Employees are empowered by delegation because it gives them the chance to prove they are capable of taking on new tasks. People become more invested in the outcomes of their allocated obligations when they are given the option to move outside of their regular day-to-day activities and take on new tasks or participate in decision-making. Delegation encourages a greater sense of dedication and engagement by assisting individuals in realizing their value to the team. Employees’ sense of empowerment can be increased by managers assigning tasks in areas like:
- Project management: Ask a team member to develop the initial version of the project proposal.
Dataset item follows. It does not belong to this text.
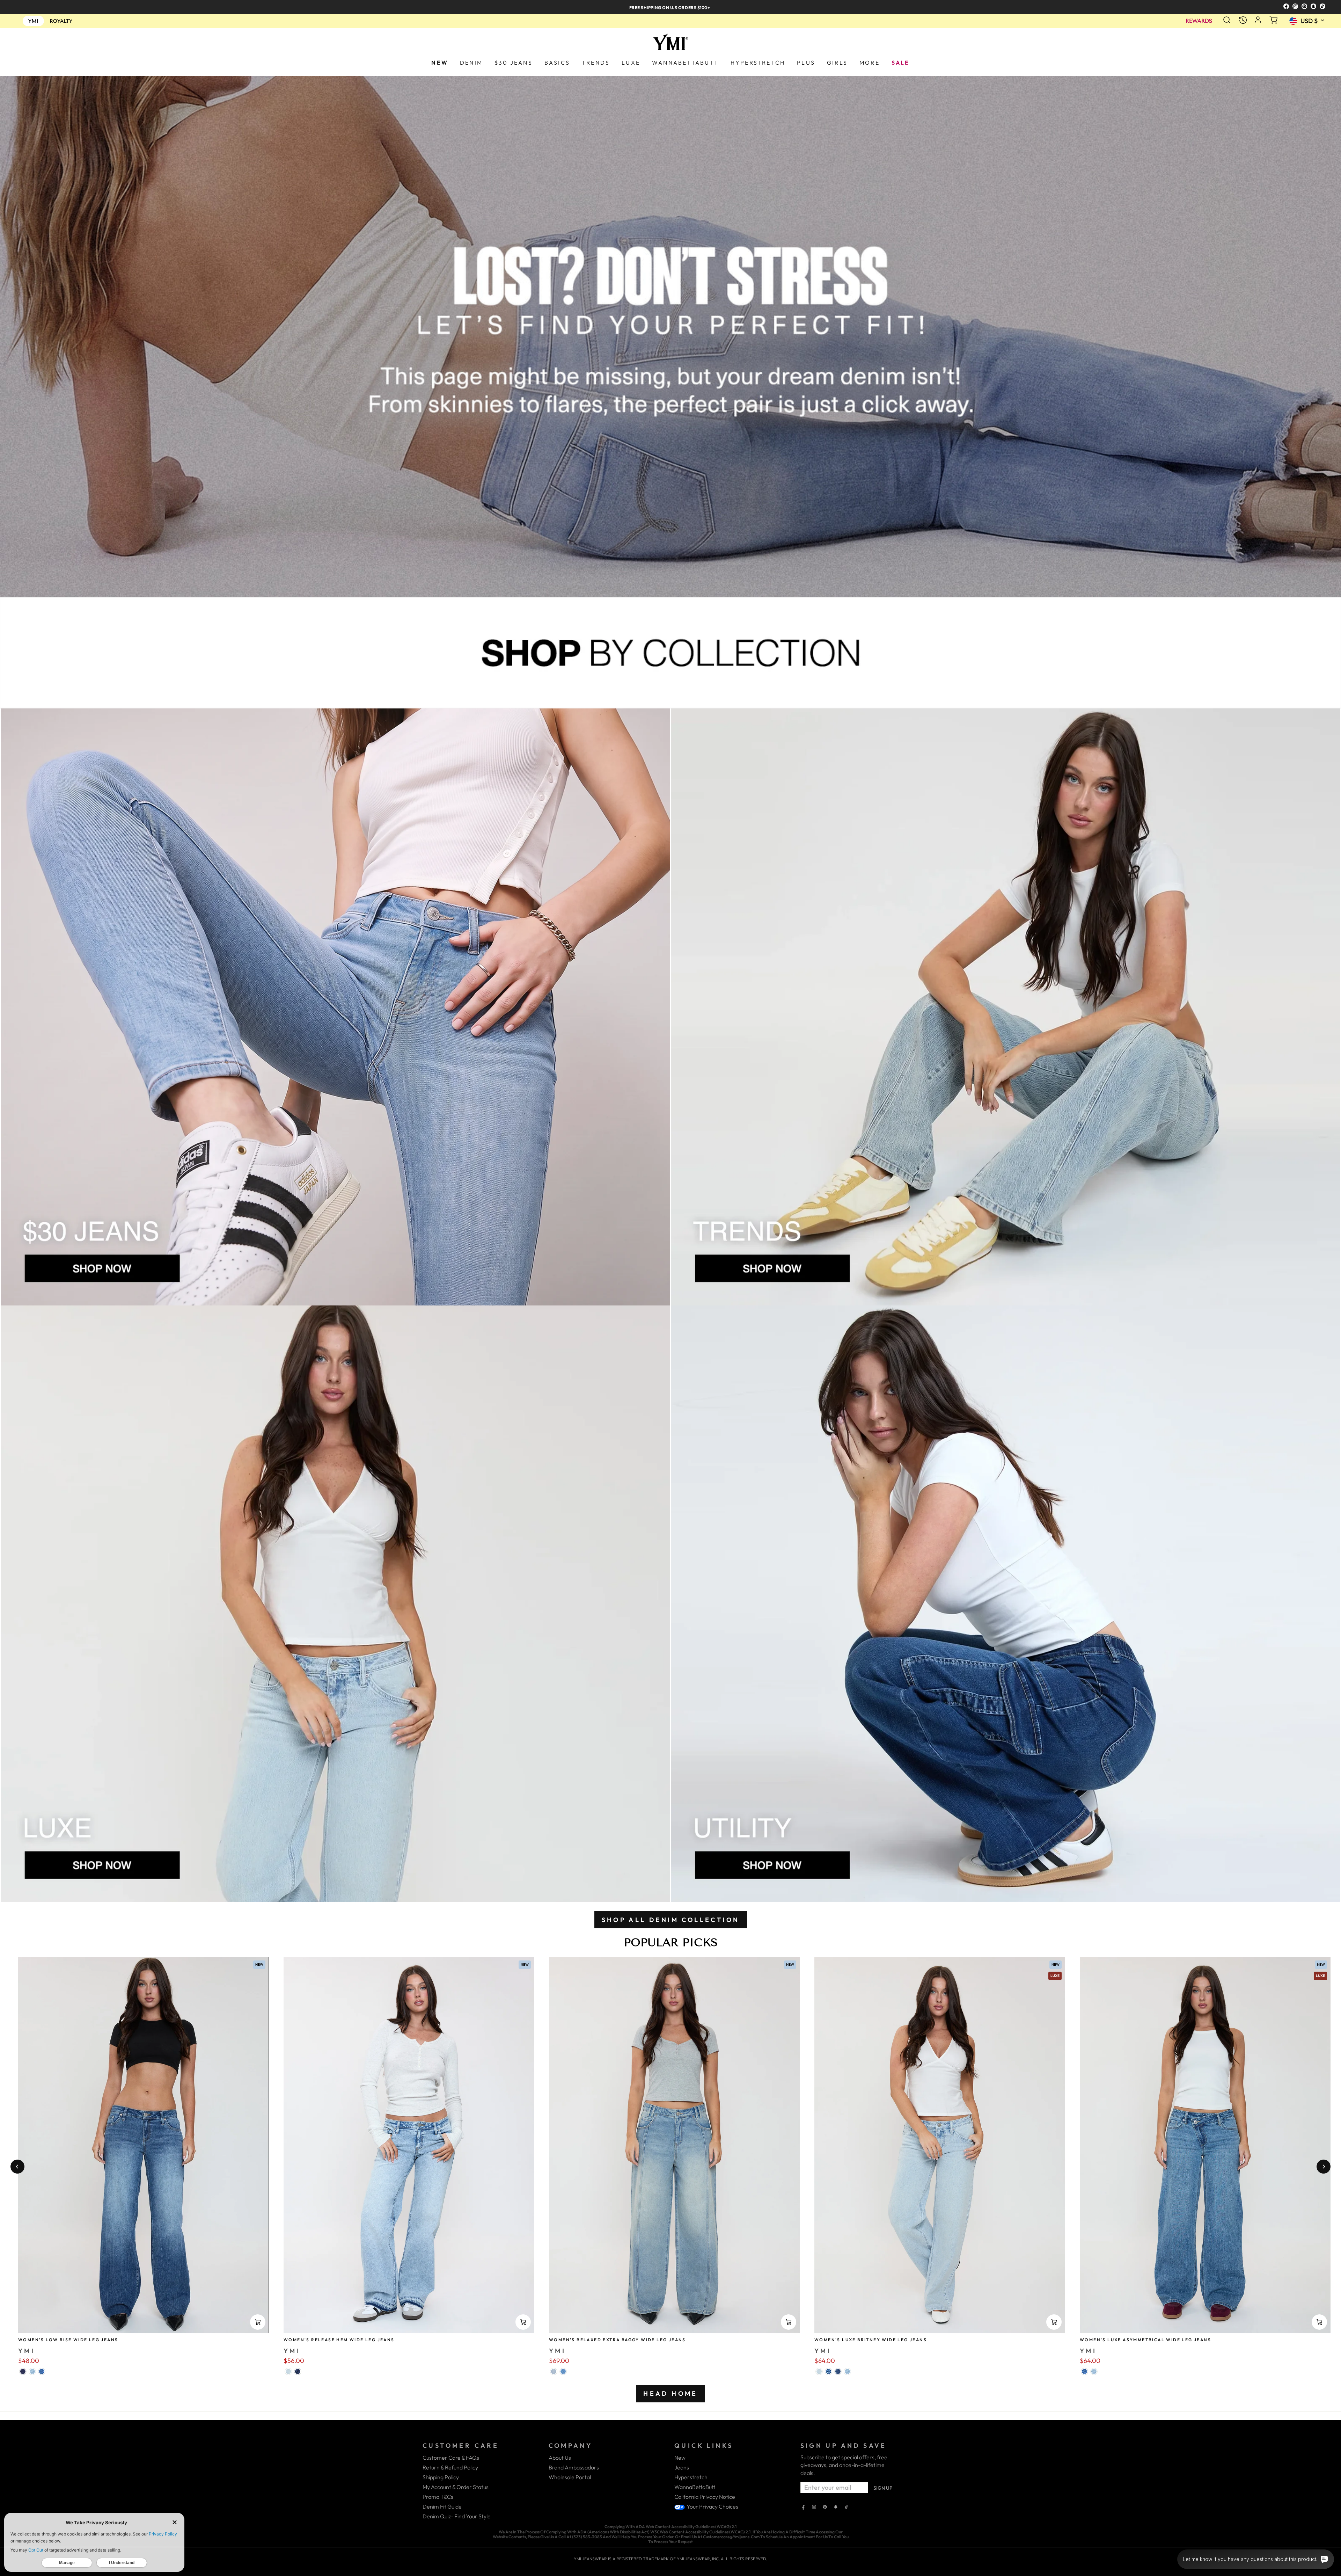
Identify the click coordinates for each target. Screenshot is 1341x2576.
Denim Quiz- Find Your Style (457, 2516)
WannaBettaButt (694, 2486)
- Client relations: Before a client encounter, choose a member of the sales team to acquire client information and background reading.
- Implementation of a new system: Select a few team members to test-drive the system and then report back to the group on their observations.
Delegating Promotes Innovation and Creativity
Delegating encourages an “inclusive” culture in which more people can consider various solutions to a problem or issue. Different points of view can be provided by a team as opposed to one person working alone on a task.
This configuration makes it easier for people to think of numerous more original or creative ways to approach the task. It’s possible to learn new approaches to a task or activity, which will boost your team’s production and efficiency.
The Succession of Leadership Requires Delegation
When you delegate, you give others a chance to step up and develop new talents that are beneficial to the company. Delegating tasks to others within your organization could be a technique to train them to carry them out.
Someone in your organization may be trained through delegation to carry out responsibilities other than their normal ones. You have given responsibilities to other people several times, so you are confident that they know how to complete them when the time comes for your promotion or your departure from the organization.
The Organization Benefits from Delegation
You can foster a sense of dedication in your firm by assigning specific tasks to employees. Employees who embrace responsibility and authority when delegation occurs feel more a part of the organization’s success and have a deeper sense of shared duty.